Yellen, of course, was a Fed chair, so it’s hard to believe she has no opinion on this. There were mini-debt limit crises in 2015 and 2017, while Yellen ran the Fed. (In both cases Congress suspended the debt limit for a short while before raising the limit.) She is clearly aware of the debate. And she is absolutely not dismissing minting the coin out of hand.
The Fed, it turns out, has their own playbook for what do to when faced with an imminent default, a playbook that both Yellen and current Fed chair Jerome Powell helped create. The options there include other forms of financial maneuvering, like quickly buying out defaulted Treasuries in the open market.
Both Powell and Yellen are on the record in transcripts of a conference call about that playbook, saying exactly what I said above: that they would be reluctant to endorse any central bank contingency, because it would relieve pressure on Congress. If it came down to the Fed acting or the country defaulting, “I wouldn’t be eager to do them, but I wouldn’t say ‘never,’” Yellen is quoted saying on the transcript.
Indeed, when Yellen dismissed the right-wing idea—payment prioritization—she was also contradicting prior planning by the Fed. In 2011, when she served as Fed vice chair and when the government came the closest ever to a debt default, the Fed set up a process for making prompt payments to service debt and delaying other obligations. At that time, Treasury was calling this “default by another name,” which of course it was: Any delay of any payment to a particular party signifies a default. But the Fed was acting behind the scenes to reassure investors that they would get their bond payments on time.

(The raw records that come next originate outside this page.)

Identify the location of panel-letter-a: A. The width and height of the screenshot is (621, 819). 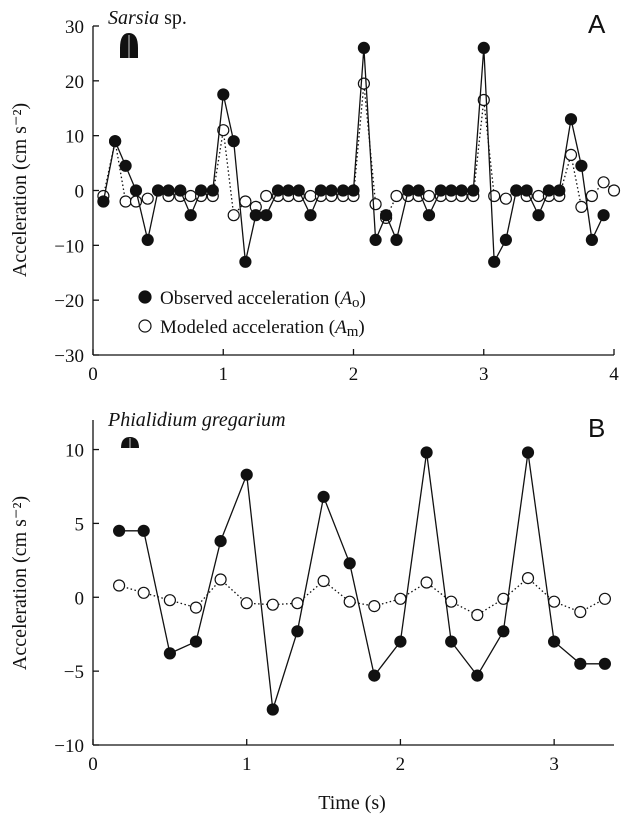
(597, 24).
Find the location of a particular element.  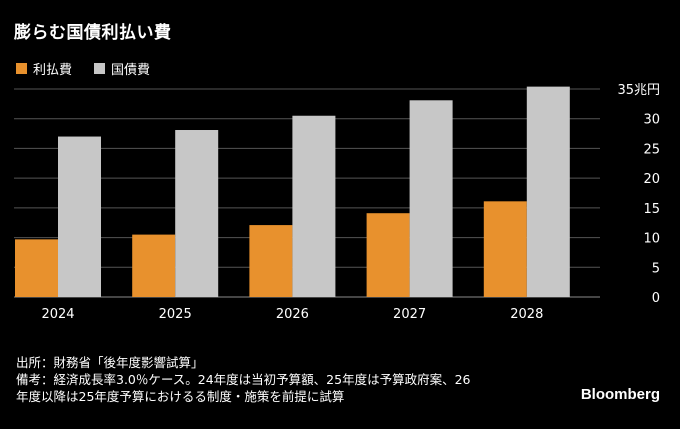

legend-label-bonds: 国債費 is located at coordinates (131, 70).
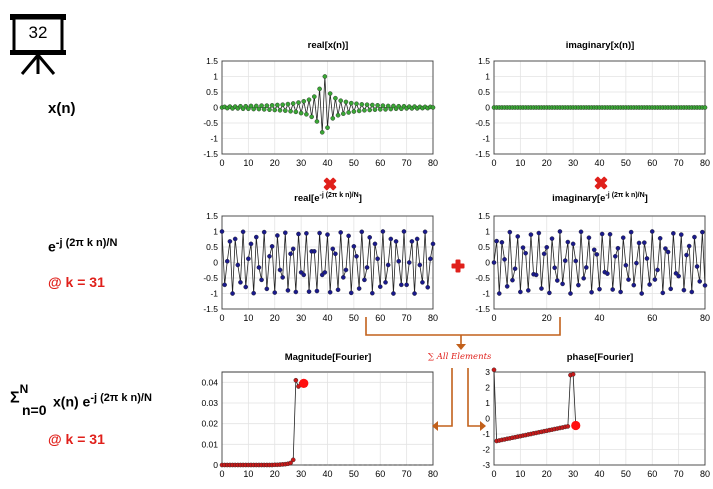 The image size is (713, 489). What do you see at coordinates (482, 123) in the screenshot?
I see `y-tick-label: -0.5` at bounding box center [482, 123].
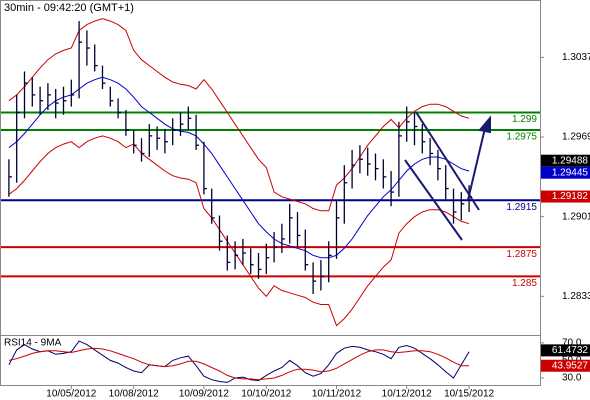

In both cases, the dynamics are basically the same. Yellen is saying in public what she needs to say to keep the heat on Congress: that they and only they will be responsible for default if it happens, and that nothing can bail them out. Behind the scenes, other options have not been foreclosed. Yellen is not saying she won’t issue a platinum coin, and she’s not saying she won’t dare send one payment ahead of schedule over another. She’s just telling legislators not to assume these measures will work, and that the blood will be on their hands.
That’s not a bad position at this time. Republicans are frustrated that they have no negotiating partner on the debt; what House Speaker Kevin McCarthy wanted to claim was the first negotiating session with the president was shot down quickly by the White House press secretary. The right doesn’t even have a clear demand—many Republicans have suggested big cuts to Social Security and Medicare (though not spelled out in detail), but their once and future leader Donald Trump recently warned them not to touch either program.
So turning up the burner bit by bit and locking the escape hatches, makes some sort of sense. It should not be construed as an abandonment of ideas like minting the coin, which have yet to be invalidated at the highest levels.
Maximum humiliation of Republicans isn’t the only strategy here, of course. Using the coin or some other option to make clear that hostage-taking simply won’t work could prove more attractive, especially to invalidate future battles. We shouldn’t have to perpetually and needlessly push to the brink of default every time there’s divided government. Convincing the Biden administration of that reality will be difficult; they have clearly gone with the strategy of tightening the vice around the GOP. But in the long term, defusing the debt limit forever ought to be the goal.